Ma nel momento in cui i finiani aprono la rottura che succede? Che il Pdl si divide e nell'area berlusconiana che non ha mai conosciuto le correnti se ne crea una che finisce per spaccare anche Fi. Non era meglio contrastare le spinte finiane restando  uniti e contrapponendo ad esse un grande blocco berlusconiano?
Qualcuno ha provato a costruirlo? Qualcuno ha interpellato oppure si è ritenuto di avere un mandato pieno ed esclusivo del blocco a prescindere? Ho la sensazione che sia stato dato per scontato ciò che scontato non era.

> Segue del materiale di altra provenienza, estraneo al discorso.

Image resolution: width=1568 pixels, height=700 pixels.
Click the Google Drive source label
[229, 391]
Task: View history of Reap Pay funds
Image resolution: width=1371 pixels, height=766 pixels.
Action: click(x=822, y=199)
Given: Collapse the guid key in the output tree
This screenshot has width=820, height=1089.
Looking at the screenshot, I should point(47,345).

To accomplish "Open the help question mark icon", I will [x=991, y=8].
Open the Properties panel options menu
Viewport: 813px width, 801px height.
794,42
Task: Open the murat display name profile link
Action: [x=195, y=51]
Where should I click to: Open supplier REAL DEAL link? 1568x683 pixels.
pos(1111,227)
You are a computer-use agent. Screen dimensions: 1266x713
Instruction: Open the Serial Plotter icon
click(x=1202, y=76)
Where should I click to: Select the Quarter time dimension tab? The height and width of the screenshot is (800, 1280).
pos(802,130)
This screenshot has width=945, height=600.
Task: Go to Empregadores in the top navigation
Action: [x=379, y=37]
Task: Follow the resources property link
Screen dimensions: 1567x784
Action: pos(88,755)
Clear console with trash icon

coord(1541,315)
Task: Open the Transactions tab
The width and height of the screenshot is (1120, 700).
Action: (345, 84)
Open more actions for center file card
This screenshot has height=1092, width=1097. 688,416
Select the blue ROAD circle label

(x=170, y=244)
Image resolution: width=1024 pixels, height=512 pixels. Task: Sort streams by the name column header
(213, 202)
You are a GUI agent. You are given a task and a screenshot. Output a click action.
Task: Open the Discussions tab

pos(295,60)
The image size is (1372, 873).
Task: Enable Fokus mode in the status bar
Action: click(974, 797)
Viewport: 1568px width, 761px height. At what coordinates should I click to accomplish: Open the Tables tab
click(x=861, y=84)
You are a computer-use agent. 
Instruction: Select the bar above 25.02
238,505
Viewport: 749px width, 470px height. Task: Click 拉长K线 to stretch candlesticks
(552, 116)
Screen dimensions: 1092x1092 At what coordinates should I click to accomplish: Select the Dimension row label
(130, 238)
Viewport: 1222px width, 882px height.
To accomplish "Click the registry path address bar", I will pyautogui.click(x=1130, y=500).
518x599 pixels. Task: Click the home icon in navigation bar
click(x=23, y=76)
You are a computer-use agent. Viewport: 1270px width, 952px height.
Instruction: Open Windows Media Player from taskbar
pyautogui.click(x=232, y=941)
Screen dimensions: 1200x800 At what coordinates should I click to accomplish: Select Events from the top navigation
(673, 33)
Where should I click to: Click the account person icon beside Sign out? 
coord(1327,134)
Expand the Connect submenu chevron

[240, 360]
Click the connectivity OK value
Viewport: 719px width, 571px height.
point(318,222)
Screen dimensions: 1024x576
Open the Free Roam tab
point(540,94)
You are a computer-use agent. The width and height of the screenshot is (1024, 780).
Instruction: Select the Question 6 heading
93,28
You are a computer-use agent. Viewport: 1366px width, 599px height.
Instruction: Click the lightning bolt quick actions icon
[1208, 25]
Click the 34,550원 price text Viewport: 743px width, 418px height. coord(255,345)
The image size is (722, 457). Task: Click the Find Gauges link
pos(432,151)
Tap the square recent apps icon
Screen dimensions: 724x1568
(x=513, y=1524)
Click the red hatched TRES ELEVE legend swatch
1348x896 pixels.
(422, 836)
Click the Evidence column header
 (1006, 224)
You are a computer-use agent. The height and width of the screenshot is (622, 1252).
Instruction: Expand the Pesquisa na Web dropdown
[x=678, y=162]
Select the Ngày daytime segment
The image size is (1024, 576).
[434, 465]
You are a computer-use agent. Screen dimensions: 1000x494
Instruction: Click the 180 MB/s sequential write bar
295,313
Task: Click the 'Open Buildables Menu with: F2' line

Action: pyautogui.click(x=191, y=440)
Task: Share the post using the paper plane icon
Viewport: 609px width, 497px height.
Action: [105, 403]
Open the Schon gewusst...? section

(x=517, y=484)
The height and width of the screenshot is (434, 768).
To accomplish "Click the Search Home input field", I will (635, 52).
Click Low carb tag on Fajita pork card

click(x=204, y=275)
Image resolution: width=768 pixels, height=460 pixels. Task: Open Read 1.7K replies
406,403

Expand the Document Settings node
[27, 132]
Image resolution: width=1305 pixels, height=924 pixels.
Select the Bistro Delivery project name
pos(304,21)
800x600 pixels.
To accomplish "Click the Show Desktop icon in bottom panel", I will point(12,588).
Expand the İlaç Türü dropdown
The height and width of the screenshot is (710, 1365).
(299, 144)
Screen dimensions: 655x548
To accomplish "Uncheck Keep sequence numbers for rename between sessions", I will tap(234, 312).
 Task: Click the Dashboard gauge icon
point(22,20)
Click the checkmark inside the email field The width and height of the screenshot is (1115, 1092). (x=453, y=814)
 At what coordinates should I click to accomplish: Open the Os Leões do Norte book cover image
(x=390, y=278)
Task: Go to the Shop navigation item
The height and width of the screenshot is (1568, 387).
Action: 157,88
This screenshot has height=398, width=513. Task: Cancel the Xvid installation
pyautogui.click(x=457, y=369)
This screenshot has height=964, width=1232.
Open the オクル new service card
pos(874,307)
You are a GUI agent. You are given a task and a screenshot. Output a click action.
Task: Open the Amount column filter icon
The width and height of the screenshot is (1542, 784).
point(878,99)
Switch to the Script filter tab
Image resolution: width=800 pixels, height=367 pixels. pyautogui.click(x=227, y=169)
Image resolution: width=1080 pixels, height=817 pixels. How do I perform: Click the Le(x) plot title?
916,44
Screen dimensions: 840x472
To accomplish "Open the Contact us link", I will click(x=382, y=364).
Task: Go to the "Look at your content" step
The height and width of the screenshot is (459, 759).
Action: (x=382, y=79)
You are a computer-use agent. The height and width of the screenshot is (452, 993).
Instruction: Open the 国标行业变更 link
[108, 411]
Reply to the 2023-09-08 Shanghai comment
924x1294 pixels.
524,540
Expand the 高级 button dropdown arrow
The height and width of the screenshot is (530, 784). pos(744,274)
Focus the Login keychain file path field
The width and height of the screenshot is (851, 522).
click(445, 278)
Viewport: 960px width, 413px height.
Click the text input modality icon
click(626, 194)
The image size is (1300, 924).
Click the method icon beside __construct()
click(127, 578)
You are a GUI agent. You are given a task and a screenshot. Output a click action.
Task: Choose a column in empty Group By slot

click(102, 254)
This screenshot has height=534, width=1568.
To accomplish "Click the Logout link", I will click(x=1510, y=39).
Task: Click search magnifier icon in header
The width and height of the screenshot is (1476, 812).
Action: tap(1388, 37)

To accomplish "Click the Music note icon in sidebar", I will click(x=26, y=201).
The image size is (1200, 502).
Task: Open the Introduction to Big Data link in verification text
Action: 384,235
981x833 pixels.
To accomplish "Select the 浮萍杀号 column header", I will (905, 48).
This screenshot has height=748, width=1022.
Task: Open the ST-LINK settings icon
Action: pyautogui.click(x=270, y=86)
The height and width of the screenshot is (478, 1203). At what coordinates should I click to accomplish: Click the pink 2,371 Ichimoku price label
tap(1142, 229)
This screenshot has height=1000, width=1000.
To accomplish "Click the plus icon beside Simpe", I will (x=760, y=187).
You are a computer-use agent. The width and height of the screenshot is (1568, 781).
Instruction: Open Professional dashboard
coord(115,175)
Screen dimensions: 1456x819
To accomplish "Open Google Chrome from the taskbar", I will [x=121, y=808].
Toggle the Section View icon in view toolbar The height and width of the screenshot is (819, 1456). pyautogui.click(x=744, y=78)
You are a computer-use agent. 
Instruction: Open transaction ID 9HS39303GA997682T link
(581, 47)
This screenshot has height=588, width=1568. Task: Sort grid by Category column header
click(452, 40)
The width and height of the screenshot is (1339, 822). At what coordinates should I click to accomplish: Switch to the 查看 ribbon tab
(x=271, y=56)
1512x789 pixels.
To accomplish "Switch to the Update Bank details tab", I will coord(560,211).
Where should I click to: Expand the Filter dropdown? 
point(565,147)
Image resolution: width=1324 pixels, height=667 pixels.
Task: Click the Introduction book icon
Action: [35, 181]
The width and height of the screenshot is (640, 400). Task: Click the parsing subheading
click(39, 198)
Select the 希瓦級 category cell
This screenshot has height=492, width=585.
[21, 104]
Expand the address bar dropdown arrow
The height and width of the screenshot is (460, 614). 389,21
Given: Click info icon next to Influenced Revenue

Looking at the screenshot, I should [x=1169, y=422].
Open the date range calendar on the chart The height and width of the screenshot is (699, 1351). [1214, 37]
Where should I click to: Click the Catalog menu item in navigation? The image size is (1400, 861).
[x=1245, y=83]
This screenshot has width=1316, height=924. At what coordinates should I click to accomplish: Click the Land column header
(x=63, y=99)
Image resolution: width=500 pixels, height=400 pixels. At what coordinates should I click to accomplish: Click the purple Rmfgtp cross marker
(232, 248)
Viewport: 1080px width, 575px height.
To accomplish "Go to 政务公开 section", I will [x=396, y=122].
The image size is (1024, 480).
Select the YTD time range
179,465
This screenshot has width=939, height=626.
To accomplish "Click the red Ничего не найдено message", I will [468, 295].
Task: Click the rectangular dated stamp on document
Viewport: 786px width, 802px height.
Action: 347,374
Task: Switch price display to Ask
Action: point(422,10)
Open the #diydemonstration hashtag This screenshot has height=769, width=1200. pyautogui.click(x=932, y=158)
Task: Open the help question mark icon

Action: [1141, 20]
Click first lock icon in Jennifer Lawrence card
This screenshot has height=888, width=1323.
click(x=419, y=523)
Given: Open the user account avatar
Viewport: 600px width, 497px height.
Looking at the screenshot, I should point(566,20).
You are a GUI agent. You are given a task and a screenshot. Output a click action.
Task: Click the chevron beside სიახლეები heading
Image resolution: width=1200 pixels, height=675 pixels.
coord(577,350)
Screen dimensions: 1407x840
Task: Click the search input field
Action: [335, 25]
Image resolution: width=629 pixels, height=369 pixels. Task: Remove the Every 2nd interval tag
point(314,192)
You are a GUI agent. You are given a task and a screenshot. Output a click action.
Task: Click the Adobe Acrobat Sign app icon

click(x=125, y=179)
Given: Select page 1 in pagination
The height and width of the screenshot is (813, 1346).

Liberamente è una corrente?
È l’antagonismo al correntismo di An, importato da coordinatori e capigruppo come regola di funzionamento del partito in questo anno, perché tutto è stato giocato intorno alle vicende degli uomini di An. C’è sempre un retropensiero in base al quale noi siamo rospi baciati da Berlusconi e loro persone che si sono conquistati lo spazio politico: è falso. La verità è che da quando Fini ha abbandonato le posizioni autentiche della destra, l'eredità elettorale è passata per metà a Berlusconi - non ai suoi - e per metà alla Lega. Un esempio? Prima gli ex An esprimevano due consiglieri regionali nella provincia di Milano, oggi col Pdl ne hanno uno ed è anche l'ultimo degli eletti.

Come uscite dallo scontro con Fini?
Semplice: rimettendo le cose al loro posto.

In che senso?
Una cosa è oganizzare un partito nel partito come Generazione Italia e tollerarlo. In nessun movimento politico al mondo questo sarebbe durato più di quindici giorni perché ci sarebbero stati provvedimenti disciplinari sufficientemente adeguati a ricondurre la fronda alle ragioni della costituzione. Altra cosa è discutere apertamente di come va organizzato il Pdl,  se il modello deve essere quello delle tessere e del congresso o se invece ciò crea solo burocrazia che col consenso elettorale non ha nulla a che fare. I casi Lazio e Puglia non dicono niente a nessuno? Nel Lazio ha vinto Berlusconi nonostante il partito abbia rischiato di fargliele perdere peché incapace di depositare le liste e accade questo nella seconda regione d'Italia dove c'è una forte presenza di An. Per non parlare della Puglia dove la maggioranza del partito ha deciso una candidatura contro la volontà di Berlusconi e poi ha perso le elezioni. Da parte nostra non c'è alcuna volontà di dare luogo a una corrente, di dividere l'area di Fi o di fare intelligenza con Fini, ma certo non è che se scegliamo l’altra parte di An come modello di successo possiamo pensare di vincere le elezioni.

Secondo lei qual è il disegno di Fini?
Fini ha dilapidato gran parte del consenso elettorale che era nelle sue mani. Sono convinto - ed è il motivo per il quale nego al presidente della Camera il ruolo di co-fondatore - che lui abbia accettato la proposta elettorale di Berlusconi per evitare di contarsi perché in quel modo avrebbe registrato il suo crollo elettorale. Così, invece, è riuscito a negoziare la partecipazione a un partito di gran lunga superiore al suo peso elettorale con l'intento di contendere la leadership dall'interno secondo il modello di Sarkozy nei confronti di Chirac. Peccato ci sia una piccola differenza: Chirac, cioè l'uomo che piace all'establishment e alla sinistra in Italia è Fini, mentre Sarkozy, l'uomo della rupture è Berlusconi.

Come valuta il "manifesto" dei finiani pubblicato sul Secolo? Sembra il manifesto non più di una corrente ma di un vero partito.
Non l'ho letto e non mi interessa. Mi sono anche un pò stufato di parlare di Fini e del suo concertino che suona come un disco rotto. A Milano ho assistito al concerto di Aznavour con Berlusconi, le assicuro: tutta un'altra musica.  E che musica!